Nvidia CEO Jensen Huang has said that he personally reviews the compensation of every one of the company’s 42,000 employees. Speaking on the All-In podcast during an AI-focused panel discussion, Huang described the process as a central part of his management strategy, one that has benefited the company at every level, including its top executives.
Huang explained that he manages to make time for the salary review despite his schedule. He uses machine learning tools and other technology to help process the data each month. “I review everybody’s compensation, up to this day, at the end of every cycle. They send me everybody’s recommended comp. I go through the whole company. I sort through all 42,000 employees, and 100% of the time I increase the company’s spend on opex,” he said.

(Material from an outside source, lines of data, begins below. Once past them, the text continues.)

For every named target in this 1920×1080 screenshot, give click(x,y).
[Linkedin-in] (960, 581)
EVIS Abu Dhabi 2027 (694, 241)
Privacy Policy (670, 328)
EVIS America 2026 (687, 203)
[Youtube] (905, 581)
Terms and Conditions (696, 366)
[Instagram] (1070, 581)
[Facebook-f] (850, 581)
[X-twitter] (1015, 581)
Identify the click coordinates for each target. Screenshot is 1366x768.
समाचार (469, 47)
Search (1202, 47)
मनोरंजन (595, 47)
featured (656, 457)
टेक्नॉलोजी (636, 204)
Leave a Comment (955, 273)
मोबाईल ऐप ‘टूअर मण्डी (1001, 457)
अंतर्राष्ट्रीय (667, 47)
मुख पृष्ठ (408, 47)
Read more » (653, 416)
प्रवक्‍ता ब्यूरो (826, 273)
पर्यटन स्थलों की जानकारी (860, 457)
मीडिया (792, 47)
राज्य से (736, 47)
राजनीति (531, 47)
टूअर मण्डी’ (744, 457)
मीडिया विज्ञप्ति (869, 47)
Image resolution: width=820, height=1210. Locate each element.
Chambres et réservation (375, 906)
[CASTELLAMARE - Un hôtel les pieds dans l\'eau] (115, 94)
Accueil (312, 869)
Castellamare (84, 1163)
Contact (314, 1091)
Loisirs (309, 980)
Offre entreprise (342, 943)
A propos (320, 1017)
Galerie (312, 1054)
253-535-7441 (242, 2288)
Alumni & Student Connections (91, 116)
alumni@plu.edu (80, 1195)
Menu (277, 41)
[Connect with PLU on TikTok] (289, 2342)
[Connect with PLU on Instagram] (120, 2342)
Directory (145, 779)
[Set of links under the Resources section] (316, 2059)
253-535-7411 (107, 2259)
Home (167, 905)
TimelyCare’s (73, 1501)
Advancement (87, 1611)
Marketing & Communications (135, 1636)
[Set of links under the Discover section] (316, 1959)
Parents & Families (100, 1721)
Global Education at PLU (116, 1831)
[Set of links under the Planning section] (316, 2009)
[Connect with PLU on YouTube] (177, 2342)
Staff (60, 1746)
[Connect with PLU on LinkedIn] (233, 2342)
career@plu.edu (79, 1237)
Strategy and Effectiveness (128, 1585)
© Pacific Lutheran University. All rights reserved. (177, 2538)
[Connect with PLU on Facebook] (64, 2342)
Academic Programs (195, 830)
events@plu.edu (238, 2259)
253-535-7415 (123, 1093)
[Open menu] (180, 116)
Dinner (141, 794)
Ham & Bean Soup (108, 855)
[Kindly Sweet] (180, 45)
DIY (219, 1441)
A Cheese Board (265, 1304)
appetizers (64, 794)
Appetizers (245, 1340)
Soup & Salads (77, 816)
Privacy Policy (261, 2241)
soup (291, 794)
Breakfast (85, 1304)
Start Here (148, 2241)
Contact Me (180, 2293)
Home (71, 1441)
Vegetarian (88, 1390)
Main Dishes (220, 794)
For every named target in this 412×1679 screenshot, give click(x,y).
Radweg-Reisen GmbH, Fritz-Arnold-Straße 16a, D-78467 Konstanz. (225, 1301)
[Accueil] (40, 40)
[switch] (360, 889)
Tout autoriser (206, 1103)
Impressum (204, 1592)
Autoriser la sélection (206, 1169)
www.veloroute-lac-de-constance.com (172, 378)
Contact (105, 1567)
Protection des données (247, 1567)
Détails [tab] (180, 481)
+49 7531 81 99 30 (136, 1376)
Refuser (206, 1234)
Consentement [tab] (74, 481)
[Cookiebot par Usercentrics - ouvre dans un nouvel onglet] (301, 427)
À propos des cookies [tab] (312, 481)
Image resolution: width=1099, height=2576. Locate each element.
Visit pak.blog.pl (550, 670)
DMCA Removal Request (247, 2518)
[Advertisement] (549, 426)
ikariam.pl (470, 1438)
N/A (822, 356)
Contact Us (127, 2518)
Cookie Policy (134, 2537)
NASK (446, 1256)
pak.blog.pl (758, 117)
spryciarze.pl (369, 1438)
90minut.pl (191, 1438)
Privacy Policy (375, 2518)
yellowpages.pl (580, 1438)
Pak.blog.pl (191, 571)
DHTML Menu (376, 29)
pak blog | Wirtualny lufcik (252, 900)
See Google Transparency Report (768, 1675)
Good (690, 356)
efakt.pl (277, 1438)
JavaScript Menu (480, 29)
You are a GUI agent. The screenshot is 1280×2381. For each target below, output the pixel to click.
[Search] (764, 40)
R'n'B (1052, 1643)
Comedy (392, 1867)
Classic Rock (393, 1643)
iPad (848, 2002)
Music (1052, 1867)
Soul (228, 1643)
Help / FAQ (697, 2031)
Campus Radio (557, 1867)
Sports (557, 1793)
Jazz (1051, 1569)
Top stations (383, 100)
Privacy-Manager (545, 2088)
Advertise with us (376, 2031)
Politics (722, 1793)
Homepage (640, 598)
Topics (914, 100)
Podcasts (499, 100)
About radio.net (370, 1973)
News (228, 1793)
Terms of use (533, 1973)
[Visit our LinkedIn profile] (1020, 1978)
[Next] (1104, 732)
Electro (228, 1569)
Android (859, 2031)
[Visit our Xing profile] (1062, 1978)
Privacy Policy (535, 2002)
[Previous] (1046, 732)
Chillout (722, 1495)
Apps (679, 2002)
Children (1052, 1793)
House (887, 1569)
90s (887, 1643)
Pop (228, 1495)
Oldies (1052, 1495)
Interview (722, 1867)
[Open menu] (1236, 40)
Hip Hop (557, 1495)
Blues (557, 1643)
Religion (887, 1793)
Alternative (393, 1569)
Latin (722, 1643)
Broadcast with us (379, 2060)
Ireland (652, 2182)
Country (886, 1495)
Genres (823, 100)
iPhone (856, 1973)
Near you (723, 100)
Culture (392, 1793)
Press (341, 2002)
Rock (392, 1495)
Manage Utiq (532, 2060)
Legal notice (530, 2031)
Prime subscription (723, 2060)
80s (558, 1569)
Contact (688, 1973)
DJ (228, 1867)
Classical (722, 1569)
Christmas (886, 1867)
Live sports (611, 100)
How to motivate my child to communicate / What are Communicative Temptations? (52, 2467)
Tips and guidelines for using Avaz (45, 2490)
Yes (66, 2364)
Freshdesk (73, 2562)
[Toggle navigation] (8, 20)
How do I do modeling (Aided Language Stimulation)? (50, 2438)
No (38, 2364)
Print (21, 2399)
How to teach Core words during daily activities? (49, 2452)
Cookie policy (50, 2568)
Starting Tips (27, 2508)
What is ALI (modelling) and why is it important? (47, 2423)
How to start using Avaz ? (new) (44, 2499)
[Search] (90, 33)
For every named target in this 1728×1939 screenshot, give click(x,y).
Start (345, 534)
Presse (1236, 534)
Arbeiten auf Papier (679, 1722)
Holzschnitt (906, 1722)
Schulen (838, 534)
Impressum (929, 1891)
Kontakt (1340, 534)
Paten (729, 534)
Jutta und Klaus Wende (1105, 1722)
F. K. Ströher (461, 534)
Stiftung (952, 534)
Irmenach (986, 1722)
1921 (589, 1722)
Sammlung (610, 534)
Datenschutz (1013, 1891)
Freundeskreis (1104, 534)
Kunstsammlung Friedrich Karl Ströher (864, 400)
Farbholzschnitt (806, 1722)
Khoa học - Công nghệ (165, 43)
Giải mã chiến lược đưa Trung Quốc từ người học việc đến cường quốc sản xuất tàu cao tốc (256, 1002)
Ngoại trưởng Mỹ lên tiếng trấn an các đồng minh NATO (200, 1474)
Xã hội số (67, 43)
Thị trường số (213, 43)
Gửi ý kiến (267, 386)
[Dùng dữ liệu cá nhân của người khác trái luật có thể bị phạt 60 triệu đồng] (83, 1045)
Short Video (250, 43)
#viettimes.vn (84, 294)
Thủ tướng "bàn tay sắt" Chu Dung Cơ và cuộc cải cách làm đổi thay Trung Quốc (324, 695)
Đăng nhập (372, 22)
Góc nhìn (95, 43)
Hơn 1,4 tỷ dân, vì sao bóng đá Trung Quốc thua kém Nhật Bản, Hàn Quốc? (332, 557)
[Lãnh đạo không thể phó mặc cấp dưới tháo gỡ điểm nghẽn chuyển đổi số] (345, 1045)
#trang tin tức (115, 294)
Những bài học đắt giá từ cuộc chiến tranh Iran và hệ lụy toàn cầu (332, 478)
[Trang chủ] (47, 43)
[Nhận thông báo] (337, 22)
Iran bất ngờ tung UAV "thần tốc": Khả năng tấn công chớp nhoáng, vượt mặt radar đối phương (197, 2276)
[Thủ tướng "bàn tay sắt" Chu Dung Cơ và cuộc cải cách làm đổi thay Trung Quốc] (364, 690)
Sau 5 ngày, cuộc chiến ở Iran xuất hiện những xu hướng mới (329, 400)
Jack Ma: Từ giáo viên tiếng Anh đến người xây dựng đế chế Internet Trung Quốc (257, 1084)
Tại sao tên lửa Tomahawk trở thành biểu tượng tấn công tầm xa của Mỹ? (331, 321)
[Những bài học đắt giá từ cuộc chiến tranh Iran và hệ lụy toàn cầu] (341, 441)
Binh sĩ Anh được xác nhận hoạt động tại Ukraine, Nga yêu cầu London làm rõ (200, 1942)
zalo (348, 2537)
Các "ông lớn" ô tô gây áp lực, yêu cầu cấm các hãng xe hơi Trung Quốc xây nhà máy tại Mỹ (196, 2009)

The Nvidia chief also addressed speculation that he maintains a hidden reserve of stock options to reward high-performing employees. Without confirming such a reserve, he emphasised his belief in competitive pay. “If you take care of people, everything else takes care of itself,” he said. Huang added that this approach has helped retain and reward leadership talent, noting that he has “created more billionaires” on his management team than any other CEO in the world. “They’re doing just fine. Don’t feel sad for anybody at my layer,” he remarked.
The strategy appears to have paid off for Nvidia’s senior leadership. A sharp rise in the company’s stock price recently pushed three of its board members into the billionaire ranks. Last year, Huang himself entered the Forbes list of the world’s top 10 wealthiest individuals for the first time. He maintained that his goal is to compensate employees at all levels handsomely, not just the top tier.
In the same podcast, Huang spoke about the power of mid-sized, well-funded teams to deliver major technological breakthroughs. He cited examples of OpenAI, which began with around 150 employees, and China’s DeepSeek, which has a similar headcount. “That’s not a small team. That’s a good-sized team with the right infrastructure… If you’re willing to pay, say, $20 billion, $30 billion to buy a startup with 150 AI researchers, why wouldn’t you pay one?” he said.
Huang argued that with the right funding and resources, teams of that size can “create wonders” in the field of AI. His comments underline his belief that investment in talent, whether in small specialist groups or across the entire organisation, is the foundation of long-term success.